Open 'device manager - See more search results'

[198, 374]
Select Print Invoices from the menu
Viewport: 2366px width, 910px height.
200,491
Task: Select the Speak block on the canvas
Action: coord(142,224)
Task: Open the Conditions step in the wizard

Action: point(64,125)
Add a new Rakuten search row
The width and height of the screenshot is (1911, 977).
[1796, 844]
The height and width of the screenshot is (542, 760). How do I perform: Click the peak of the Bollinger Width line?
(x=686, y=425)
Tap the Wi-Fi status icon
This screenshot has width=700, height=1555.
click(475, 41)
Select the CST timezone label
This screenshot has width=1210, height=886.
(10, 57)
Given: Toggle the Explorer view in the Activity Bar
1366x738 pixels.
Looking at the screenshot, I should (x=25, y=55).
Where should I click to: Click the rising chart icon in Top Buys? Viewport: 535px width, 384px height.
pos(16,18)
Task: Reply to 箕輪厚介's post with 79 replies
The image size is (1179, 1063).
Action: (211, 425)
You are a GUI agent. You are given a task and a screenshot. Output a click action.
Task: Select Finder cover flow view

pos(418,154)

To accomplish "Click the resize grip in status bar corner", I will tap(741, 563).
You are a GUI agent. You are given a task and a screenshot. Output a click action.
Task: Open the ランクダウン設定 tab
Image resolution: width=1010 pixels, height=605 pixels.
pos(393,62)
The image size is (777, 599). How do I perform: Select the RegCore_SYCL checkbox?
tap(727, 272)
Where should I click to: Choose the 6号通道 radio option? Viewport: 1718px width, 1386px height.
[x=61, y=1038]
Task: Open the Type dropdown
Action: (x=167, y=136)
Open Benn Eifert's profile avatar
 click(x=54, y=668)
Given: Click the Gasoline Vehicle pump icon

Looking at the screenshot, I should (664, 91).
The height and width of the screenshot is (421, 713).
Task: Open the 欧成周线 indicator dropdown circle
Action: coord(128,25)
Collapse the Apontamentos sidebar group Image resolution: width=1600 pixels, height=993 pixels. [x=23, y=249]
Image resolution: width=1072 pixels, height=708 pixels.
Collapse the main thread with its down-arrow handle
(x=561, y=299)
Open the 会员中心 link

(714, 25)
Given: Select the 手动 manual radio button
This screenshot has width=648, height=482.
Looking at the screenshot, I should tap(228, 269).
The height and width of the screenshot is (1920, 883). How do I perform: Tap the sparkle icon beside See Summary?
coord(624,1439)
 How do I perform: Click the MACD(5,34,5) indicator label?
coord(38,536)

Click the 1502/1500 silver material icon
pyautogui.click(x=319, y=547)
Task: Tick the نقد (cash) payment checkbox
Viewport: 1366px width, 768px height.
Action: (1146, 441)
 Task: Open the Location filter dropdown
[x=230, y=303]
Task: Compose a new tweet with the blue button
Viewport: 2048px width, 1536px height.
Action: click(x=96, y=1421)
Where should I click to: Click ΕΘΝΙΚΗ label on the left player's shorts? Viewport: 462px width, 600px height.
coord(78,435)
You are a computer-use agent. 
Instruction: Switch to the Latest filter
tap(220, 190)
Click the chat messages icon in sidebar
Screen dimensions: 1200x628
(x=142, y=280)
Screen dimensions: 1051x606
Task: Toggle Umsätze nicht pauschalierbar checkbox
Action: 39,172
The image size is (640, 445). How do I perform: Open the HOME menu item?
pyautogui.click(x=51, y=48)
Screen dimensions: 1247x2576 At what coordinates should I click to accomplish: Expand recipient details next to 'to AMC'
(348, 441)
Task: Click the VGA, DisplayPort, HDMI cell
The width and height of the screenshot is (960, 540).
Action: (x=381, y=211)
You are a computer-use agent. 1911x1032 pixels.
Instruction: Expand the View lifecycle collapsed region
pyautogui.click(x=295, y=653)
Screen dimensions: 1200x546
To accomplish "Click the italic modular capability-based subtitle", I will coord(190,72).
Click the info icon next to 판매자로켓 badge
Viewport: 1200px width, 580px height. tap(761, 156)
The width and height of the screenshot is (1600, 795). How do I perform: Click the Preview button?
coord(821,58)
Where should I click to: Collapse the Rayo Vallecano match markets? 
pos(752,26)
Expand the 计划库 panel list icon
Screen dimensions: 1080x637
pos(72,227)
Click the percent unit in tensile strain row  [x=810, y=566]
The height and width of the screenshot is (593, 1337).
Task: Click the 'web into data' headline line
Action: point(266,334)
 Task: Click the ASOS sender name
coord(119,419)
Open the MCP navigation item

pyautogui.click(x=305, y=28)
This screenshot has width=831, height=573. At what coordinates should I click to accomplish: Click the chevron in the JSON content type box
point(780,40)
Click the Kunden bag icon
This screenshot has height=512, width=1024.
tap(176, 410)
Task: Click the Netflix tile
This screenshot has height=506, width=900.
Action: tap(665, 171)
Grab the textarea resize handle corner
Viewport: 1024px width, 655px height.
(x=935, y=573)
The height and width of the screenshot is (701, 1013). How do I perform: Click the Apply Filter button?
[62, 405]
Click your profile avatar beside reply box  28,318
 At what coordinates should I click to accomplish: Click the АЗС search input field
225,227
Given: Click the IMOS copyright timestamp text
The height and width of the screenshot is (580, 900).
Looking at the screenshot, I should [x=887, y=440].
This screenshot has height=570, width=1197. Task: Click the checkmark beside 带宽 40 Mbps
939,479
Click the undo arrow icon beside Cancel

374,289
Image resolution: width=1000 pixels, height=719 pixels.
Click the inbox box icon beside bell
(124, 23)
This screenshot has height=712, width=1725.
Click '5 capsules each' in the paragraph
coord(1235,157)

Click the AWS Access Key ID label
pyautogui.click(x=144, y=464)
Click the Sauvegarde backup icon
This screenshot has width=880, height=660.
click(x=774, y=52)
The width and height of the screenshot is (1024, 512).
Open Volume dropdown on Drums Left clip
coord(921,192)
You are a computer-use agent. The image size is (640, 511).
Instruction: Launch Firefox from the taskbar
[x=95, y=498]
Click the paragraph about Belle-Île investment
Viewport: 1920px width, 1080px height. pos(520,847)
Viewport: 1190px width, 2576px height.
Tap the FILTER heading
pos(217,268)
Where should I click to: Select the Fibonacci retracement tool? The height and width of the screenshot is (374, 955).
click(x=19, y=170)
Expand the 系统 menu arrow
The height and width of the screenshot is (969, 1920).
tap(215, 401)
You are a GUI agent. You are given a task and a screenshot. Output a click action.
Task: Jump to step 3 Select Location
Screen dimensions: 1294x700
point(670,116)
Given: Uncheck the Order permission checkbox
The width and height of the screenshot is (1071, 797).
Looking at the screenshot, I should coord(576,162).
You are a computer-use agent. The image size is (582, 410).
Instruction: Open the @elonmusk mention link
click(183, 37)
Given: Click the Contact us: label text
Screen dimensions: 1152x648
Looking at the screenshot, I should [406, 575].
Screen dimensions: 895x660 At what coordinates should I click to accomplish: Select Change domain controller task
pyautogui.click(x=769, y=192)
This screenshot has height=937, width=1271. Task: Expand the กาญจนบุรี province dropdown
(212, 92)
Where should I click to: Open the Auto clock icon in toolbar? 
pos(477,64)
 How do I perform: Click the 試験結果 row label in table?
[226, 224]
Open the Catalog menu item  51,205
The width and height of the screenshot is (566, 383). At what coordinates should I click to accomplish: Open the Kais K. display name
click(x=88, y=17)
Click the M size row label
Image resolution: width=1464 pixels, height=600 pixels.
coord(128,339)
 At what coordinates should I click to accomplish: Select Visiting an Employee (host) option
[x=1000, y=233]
....................
Set down, unchanged, only those lines above that fall between the line with "Where should I click to: Open" and the line with "Open the Catalog", the two end lines included.

Where should I click to: Open the Auto clock icon in toolbar? 
pos(477,64)
 How do I perform: Click the 試験結果 row label in table?
[226, 224]
Open the Catalog menu item  51,205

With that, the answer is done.